Il Tigri scorre per 400 km attraverso il territorio turco prima di andare a costituire il confine tra Siria e Turchia e confluisce con l’Eufrate in Iraq. Nel mezzo la mitica Mesopotamia: terra fertile e culla di civiltà. Cosa rimane oggi? Il martoriato territorio del Kurdistan (a metà tra Turchia e Iraq appunto) e un territorio attraversati da conflitti e profonde crisi oltre che da disastri ambientali e danni alla popolazione provocati anche da scellerate operazioni di water grabbing.

Non c’è altra parola per definire quello che sta accadendo nel Tigri dove secondo i rappresentanti della” Iraqi civil society solidarity iniziative” ong internazionale che lavora con la società civile irachena in collaborazione con una controparte omologa in Turchia nella campagna “Save the Tigris” : “Le gradi infrastrutture costruite per l’irrigazione e le numerose dighe che sono state costruite sul fiume hanno causato lo sfollamento di circa 2500 persone – dice Ercan Ayboga che si occupa del fronte turco – e un numero altrettanto grande di persone che pur rimanendo sulla propria terra subiscono quotidianamente i danni connessi a questa situazione”.
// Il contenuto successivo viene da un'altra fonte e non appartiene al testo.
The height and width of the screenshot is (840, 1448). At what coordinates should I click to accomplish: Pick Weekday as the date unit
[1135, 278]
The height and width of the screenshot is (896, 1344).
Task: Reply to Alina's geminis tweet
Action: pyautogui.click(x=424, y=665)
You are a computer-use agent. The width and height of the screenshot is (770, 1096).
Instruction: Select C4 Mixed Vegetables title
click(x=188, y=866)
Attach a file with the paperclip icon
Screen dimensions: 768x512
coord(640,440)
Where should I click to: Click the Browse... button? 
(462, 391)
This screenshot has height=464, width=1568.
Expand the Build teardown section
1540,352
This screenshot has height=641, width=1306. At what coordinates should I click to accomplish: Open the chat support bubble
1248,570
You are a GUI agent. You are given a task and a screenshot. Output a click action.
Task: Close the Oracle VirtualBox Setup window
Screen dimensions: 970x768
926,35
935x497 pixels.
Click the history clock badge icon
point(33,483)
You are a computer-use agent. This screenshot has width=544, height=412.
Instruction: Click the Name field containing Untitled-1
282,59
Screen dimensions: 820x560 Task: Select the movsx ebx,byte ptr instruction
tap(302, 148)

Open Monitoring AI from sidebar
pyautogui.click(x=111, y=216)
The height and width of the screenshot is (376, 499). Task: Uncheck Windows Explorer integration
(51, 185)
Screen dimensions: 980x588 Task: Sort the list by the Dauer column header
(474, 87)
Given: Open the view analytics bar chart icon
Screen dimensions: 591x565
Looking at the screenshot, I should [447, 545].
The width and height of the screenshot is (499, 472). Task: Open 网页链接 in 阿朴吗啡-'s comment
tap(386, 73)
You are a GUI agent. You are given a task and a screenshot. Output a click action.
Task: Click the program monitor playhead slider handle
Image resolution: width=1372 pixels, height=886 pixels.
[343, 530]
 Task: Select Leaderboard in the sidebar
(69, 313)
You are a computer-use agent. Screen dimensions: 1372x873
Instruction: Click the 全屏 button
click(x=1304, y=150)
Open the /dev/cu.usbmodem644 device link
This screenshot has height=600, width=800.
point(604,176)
I danni collaterali sono anche i tanti rifugiati delle grandi città che vivono in povertà e i piccoli agricoltori che hanno come principali avversari i grandi agricoltori. “Conflitti sociali che si alimentano l’uno con l’altro e che si combattono solo attraverso una società civle sempre più forte, politiche di eguaglianza sociale e una grossa azione di advocacy contro uno stato come quello turco, sempre più oppressivo e repressivo”. Anche in Iraq la situazione è molto simile e anche qui il maggior interlocutore è il Governo. “ Le questioni hanno scale diverse si va dal locale al nazionale – dice Johanna Rivera che lavora a Sulemania (iraq)- ma è il Governo che deve capire che deve iniziare a parlare di diritto all’acqua e non della sua gestione più efficiente. Il nostro è un lavoro di advocacy e di sostegno alla società civile ”. Entrambi sono al Social Forum per creare network, capire dove stanno andando le discussioni sul fenomeno water grabbing ed entrare in contatto con altre persone ed esperienze.